Glutamic Acid and Poly-γ-glutamic Acid Enhanced the Heat Resistance of Chinese Cabbage (Brassica rapa L. ssp. pekinensis) by Improving Carotenoid Biosynthesis, Photosynthesis, and ROS Signaling

Heat stress is one of the most common agrometeorological risks in crop production in the middle and lower reaches of the Yangtze River in China. This study aimed to investigate whether glutamic acid (Glu) or poly-gamma-glutamic acid (gamma-PGA) biostimulants can improve the thermotolerance of a cool-season Chinese cabbage (Brassica rapa L. ssp. pekinensis) crop. Priming with Glu (2.0 mM) or gamma-PGA (20 mg.L-1) was conducted at the third leaf stage by applying as daily foliar sprays for 5 days before 5 days of heat stress (45 degrees C in 16-h light/35 degrees C in 8-h dark). Coupled with morphophysiological and biochemical analyses, transcriptomes of Glu or gamma-PGA-primed Chinese cabbage under heat stress were examined by RNA-seq analysis. The results showed that the thermotolerance conferred by Glu and gamma-PGA priming was associated with the increased parameters of vegetative growth, gas exchange, and chlorophyll fluorescence. Compared with the control, the dry weights of plants treated with Glu and gamma-PGA increased by 51.52% and 39.39%, respectively. Glu and gamma-PGA application also significantly increased the contents of total chlorophyll by 42.21% and 23.12%, and carotenoid by 32.00% and 24.00%, respectively. In addition, Glu- and gamma-PGA-primed plants markedly inhibited the levels of malondialdehyde, electrolyte leakage, and super-oxide anion radical, which was accompanied by enhanced activity levels of superoxide dismutase (SOD), catalase (CAT), ascorbate peroxidase (APX), and peroxidase (POD). Enrichment analysis of Kyoto Encyclopedia of Genes and Genomes (KEGG) categories within the differentially expressed genes (DEGs) functional clusters of RNA-seq data indicated that the expression levels of the genes for DNA replication, DNA repair system, linoleic acid metabolism, cysteine and methionine metabolism, glutathione metabolism, purine and pyrimidine metabolism, carotenoid biosynthesis, and plantpathogen interaction were commonly up-regulated by both Glu and gamma-PGA priming.

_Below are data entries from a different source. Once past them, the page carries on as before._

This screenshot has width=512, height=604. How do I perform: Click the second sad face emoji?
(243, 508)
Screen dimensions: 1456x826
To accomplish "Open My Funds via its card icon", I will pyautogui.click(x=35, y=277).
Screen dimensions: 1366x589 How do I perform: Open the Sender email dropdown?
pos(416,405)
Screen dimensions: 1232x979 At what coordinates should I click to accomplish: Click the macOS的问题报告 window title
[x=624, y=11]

Glu treatment enhanced the expression levels of the genes involved in aliphatic glucosinolate and 2-oxocarboxylic acid, while gamma-PGA treatment activated carotenoid cleavage reaction to synthesize abscisic acid. Taken together, both Glu and gamma-PGA have great potential for the preadaptation of Chinese cabbage seedlings to heat stress, with Glu being more effective than gamma-PGA.

Automated summary

This study investigated the potential of glutamic acid (Glu) and poly-gamma-glutamic acid (gamma-PGA) biostimulants in enhancing the thermotolerance of Chinese cabbage under heat stress. The results showed that both Glu and gamma-PGA treatments improved the parameters of vegetative growth, gas exchange, and chlorophyll fluorescence. Moreover, these treatments increased the contents of total chlorophyll and carotenoid and reduced oxidative damage by enhancing the activity levels of antioxidant enzymes. Transcriptome analysis revealed that the expression levels of genes involved in various metabolic pathways were up-regulated by both Glu and gamma-PGA priming. Overall, Glu was found to be more effective than gamma-PGA in enhancing the thermotolerance of Chinese cabbage.